• Task to complete: Transcribe the entries below without changing a word, and omit every picture.

=== Source information ===

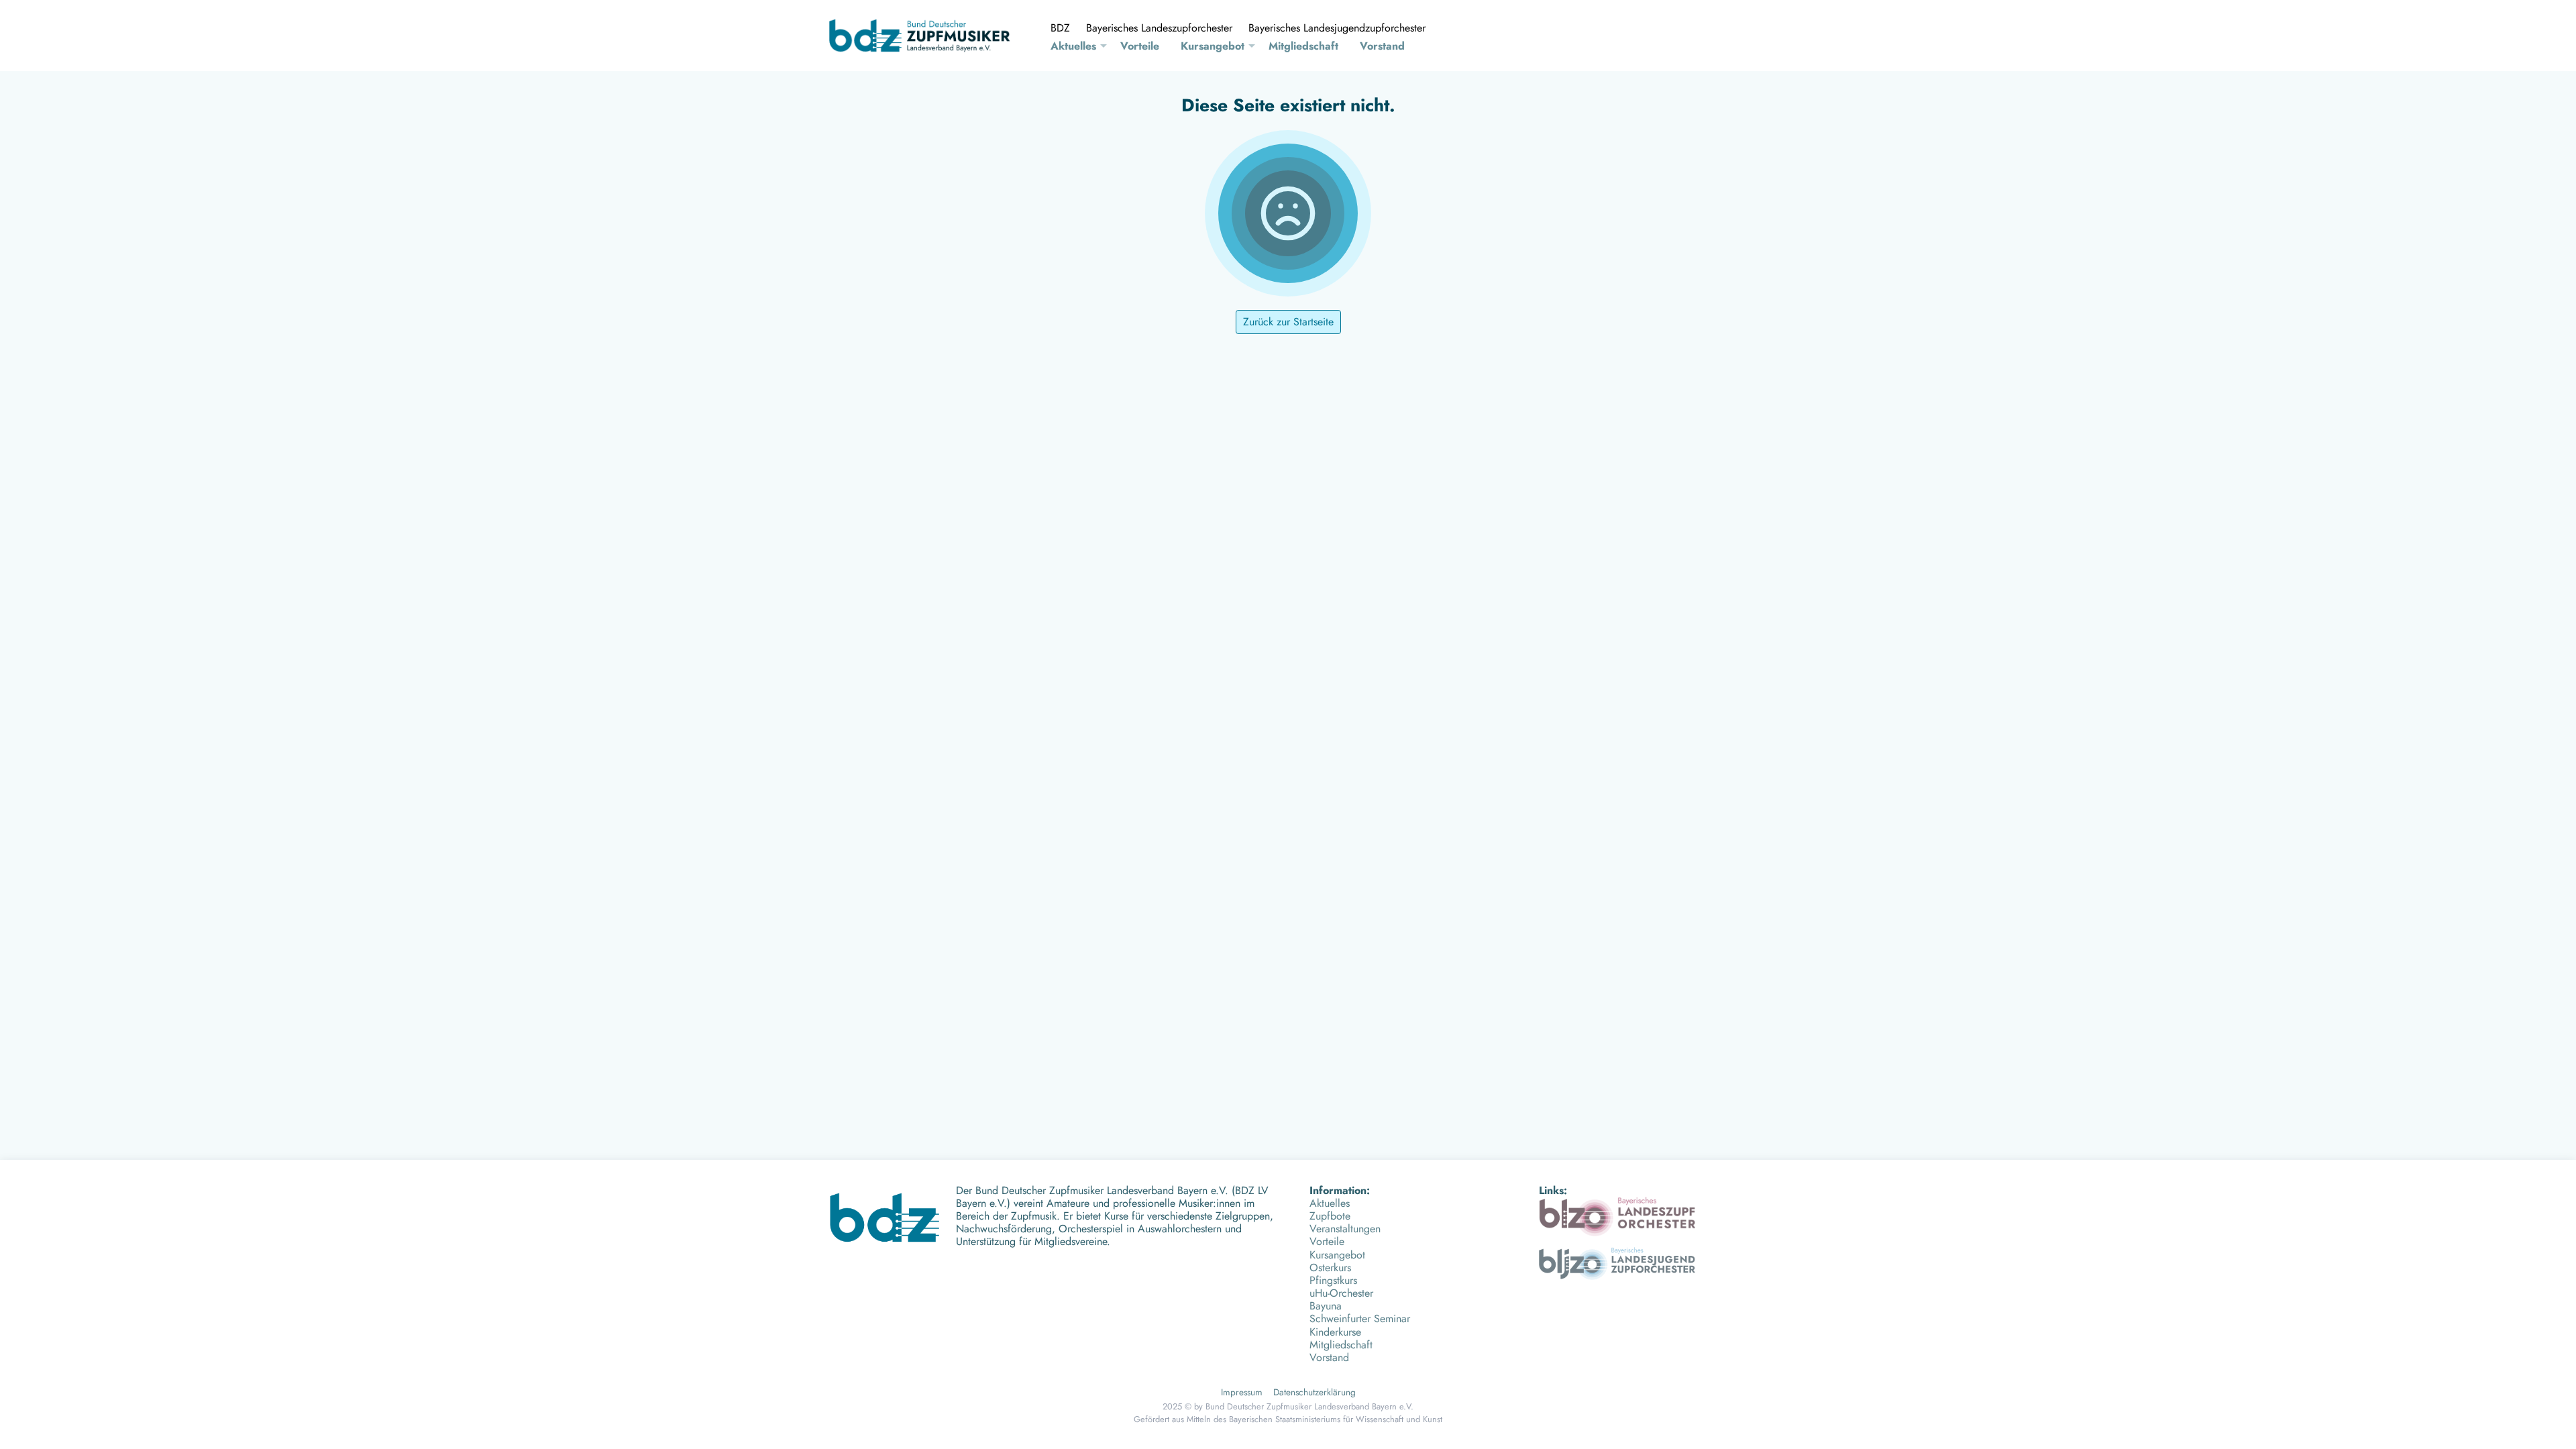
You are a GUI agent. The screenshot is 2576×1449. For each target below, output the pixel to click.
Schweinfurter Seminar (1359, 1318)
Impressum (1242, 1392)
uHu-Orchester (1341, 1293)
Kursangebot (1212, 46)
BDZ (1060, 28)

===

• Result:
You are a GUI agent. The screenshot is 2576×1449. For each target below, output the pixel to click.
Schweinfurter Seminar (1359, 1318)
Impressum (1242, 1392)
uHu-Orchester (1341, 1293)
Kursangebot (1212, 46)
BDZ (1060, 28)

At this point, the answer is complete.